Span-based#

augmenty.span.entities#

augmenty.span.entities.create_ent_augmenter_v1(level: float, ent_dict: Dict[str, Iterable[List[str]]], replace_consistency: bool = True, resolve_dependencies: bool = True) Callable[[Language, Example], Iterator[Example]][source]#

Create an augmenter which replaces an entity based on a dictionary lookup.

Parameters:
  • level (float) – the percentage of entities to be augmented.

  • ent_dict (Dict[str, Iterable[List[str]]]) – A dictionary with keys corresponding the the entity type you wish to replace (e.g. “PER”) and a itarable of the replacements. A replacement is a list of string of the desired entity replacement [“Kenneth”, “Enevoldsen”].

  • replace_consistency (bool, optional) – Should an entity always be replaced with the same entity? Defaults to True.
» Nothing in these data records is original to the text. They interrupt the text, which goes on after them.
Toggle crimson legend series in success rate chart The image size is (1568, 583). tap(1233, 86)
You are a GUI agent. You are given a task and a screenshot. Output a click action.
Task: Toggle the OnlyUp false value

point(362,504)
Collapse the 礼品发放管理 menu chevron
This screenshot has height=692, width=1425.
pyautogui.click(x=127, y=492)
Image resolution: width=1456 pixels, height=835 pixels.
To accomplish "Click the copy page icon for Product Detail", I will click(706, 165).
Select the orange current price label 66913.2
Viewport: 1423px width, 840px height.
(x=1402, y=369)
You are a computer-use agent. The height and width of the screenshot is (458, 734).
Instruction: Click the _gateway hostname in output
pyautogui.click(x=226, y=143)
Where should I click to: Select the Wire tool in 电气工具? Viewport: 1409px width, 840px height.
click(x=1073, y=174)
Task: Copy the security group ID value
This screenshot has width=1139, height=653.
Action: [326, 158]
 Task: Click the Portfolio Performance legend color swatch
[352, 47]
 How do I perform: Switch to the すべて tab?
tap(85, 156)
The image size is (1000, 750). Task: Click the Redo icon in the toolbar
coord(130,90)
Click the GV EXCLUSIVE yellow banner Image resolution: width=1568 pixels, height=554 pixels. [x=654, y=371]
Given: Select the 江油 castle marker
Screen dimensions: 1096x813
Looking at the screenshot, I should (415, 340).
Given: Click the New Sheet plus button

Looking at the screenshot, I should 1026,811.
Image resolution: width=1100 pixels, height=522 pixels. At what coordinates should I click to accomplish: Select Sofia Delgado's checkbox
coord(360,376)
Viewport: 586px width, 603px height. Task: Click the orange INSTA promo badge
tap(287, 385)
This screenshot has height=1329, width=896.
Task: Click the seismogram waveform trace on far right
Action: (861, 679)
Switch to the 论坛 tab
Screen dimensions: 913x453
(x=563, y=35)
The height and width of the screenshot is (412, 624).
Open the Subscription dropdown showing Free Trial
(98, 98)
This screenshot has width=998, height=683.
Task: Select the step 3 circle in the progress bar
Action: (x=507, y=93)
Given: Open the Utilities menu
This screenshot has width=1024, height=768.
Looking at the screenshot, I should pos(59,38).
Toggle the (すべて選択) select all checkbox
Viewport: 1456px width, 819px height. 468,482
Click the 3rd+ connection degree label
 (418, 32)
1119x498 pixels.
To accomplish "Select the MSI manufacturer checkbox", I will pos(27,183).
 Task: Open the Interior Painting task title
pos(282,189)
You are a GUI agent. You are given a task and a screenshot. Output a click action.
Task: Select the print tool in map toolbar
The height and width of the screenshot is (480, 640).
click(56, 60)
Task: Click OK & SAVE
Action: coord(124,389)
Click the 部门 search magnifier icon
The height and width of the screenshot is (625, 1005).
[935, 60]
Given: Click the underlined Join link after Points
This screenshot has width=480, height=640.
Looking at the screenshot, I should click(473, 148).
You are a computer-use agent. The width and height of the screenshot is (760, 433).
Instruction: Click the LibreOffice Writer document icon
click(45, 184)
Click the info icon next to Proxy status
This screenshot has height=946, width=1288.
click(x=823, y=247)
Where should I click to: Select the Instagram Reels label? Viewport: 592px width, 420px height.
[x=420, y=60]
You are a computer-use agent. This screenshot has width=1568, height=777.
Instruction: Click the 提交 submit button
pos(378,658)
  • resolve_dependencies (bool, optional) – Attempts to resolve the dependency tree by setting head of the original entitity as

  • as (the head of the first token in the new entity. The remainder is the passed) –

Returns:

The augmenter

Return type:

Callable[[Language, Example], Iterator[Example]]

Example

>>> ent_dict = {"ORG": [["Google"], ["Apple"]],
>>>             "PERSON": [["Kenneth"], ["Lasse", "Hansen"]]}
>>> # augment 10% of names
>>> ent_augmenter = create_ent_augmenter(ent_dict, level = 0.1)
augmenty.span.entities.create_ent_format_augmenter_v1(reordering: List[int | None], formatter: List[Callable[[Token], str] | None], level: float, ent_types: List[str] | None = None) Callable[[Language, Example], Iterator[Example]][source]#

Creates an augmenter which reorders and formats a entity according to reordering and formatting functions.

Parameters:
  • reordering (List[Union[int, None]]) – A reordering consisting of a the desired order of the list of indices, where None denotes the remainder. For instance if this function was solely used on names [-1, None] indicate last name (the last token in the name) followed by the remainder of the name. Similarly one could more use the reordering [3, 1, 2] e.g. indicating last name, first name, middle name. Note that if the entity only include two tokens the 3 will be ignored producing the pattern [1, 2].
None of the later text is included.